Some Hollywood movie studios have asked YouTube to redirect advertising revenue from fake AI-generated movie trailers to their accounts rather than having the clips removed.
According to Deadline, Warner Bros. Discovery, Paramount, and Sony Pictures are diverting ad revenue to themselves instead of enforcing copyright on the fabricated movie trailers and shutting down popular YouTube channels that upload these videos, such as Screen Culture and KH Studio.
Fan-made trailers have existed since the very beginning of YouTube. The current ones all use the same concept: they fuse clips from real Hollywood movies or TV shows with AI-generated content.

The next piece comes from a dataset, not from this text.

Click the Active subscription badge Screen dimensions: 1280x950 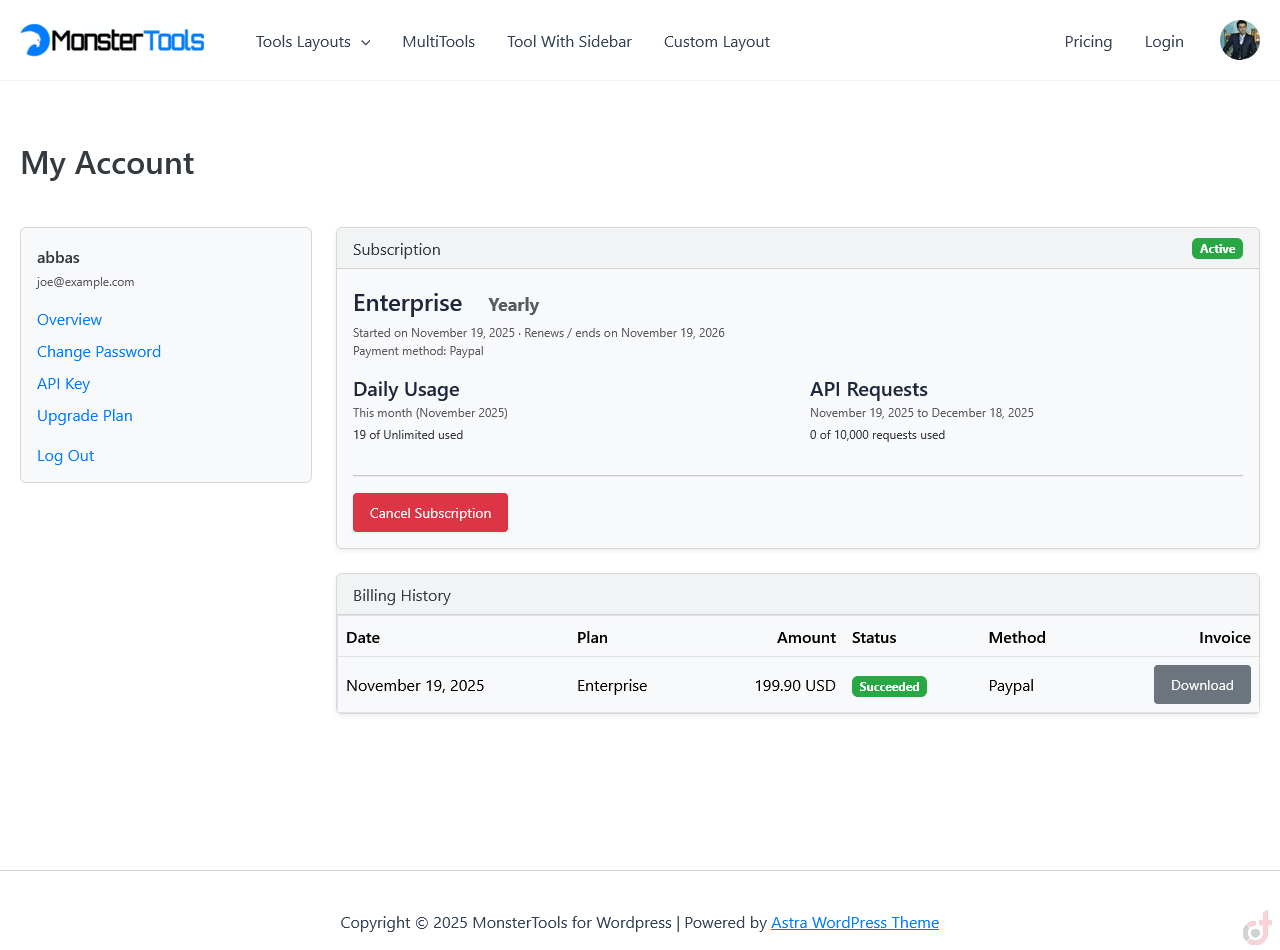tap(1217, 249)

Many are based on unreleased movies, some are made for entertainment purposes, and others show off the capabilities of AI tools. YouTube has become saturated with these kinds of clips.
VJ4rawr2, a content creator on YouTube, explains to Deadline why AI-generated movie trailers are becoming increasingly popular.

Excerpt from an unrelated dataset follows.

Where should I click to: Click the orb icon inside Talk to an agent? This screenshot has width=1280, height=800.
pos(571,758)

“The majority of fan trailers today are only popular because they’ve effectively fooled people into thinking they’re real,” he says.
In fact, some of these fake movie trailers rank higher than the official trailer because YouTube’s algorithm rewards them by pushing them into its recommendation sidebar.

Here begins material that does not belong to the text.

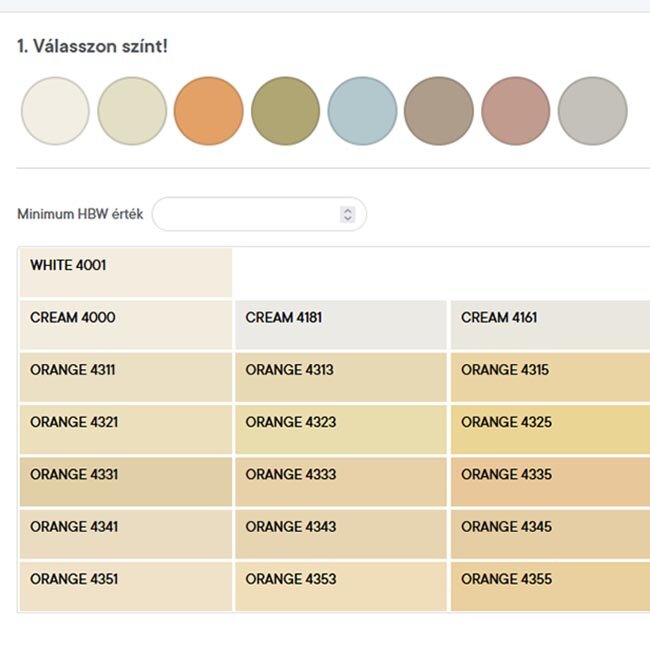
Task: Select the off-white color circle
Action: [55, 111]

Some content creators believe there’s no harm in creating and publishing fan-made trailers. They help promote the upcoming movie, they argue.
Nevertheless, two days after Deadline published its investigation, Screen Culture and KH Studio could no longer monetize their content from AI-generated movie trailers.
Emails reviewed by Deadline’s editorial staff show that Warner Bros. Discovery has claimed monetization on Screen Culture’s trailer for Superman and House of the Dragon and is asking YouTube to ensure it receives the ad revenues from views. Sony Pictures and Paramount did the same with other videos.
The American actors’ union SAG-AFTRA has criticized this state of affairs and believes that the work of its members should be better protected.
“Just as SAG-AFTRA is aggressively bargaining contract terms and creating laws to protect and enforce our members’ voice and likeness rights, we expect our bargaining partners to aggressively enforce their IP from any and all AI misappropriation,” SAG-AFTRA said in a statement to Deadline.
“Monetizing unauthorized, unwanted, and subpar uses of human-centered IP is a race to the bottom. It incentivizes technology companies and short-term gains at the expense of lasting human creative endeavor,” the statement continues.
It remains unclear how much money the movie studios are collecting by redirecting ad revenues from AI-generated movie clips.